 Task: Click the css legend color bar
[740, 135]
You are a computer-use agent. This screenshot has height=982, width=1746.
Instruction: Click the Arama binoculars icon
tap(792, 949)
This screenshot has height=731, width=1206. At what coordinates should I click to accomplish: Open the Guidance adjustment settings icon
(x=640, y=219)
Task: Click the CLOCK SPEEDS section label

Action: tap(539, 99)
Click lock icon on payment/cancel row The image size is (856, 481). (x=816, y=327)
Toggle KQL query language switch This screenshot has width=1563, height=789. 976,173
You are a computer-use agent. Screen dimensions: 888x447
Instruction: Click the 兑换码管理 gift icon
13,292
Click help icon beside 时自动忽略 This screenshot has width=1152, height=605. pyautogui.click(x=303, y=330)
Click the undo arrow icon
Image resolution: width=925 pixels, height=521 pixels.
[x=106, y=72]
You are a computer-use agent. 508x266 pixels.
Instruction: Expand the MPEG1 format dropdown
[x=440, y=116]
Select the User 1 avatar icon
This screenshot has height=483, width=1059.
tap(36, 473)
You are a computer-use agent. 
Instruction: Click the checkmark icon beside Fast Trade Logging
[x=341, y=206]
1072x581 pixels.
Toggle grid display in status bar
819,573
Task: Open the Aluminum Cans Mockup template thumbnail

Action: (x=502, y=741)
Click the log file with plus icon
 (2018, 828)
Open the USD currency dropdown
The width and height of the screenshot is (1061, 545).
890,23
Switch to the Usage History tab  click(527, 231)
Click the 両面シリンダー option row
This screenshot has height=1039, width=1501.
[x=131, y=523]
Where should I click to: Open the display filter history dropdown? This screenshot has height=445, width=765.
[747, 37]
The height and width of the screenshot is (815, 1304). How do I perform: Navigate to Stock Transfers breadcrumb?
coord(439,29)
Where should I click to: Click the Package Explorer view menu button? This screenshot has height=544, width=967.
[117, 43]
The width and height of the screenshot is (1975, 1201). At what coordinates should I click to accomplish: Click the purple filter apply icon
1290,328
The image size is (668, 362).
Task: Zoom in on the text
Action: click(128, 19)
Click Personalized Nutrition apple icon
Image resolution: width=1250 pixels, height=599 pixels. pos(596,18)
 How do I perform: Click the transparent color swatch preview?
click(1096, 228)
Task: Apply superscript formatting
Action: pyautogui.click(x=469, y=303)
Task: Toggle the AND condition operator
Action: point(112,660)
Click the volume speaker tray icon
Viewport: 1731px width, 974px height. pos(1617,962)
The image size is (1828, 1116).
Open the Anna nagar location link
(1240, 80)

■ EXERCISE GOAL
The word "agent" appears in some of the lines above. Copy those lines.

■ SOLVED PROBLEM
You are a computer-use agent. This screenshot has height=982, width=1746.
You are a computer-use agent. Screen dimensions: 888x447
You are a computer-use agent. 508x266 pixels.
You are a computer-use agent. 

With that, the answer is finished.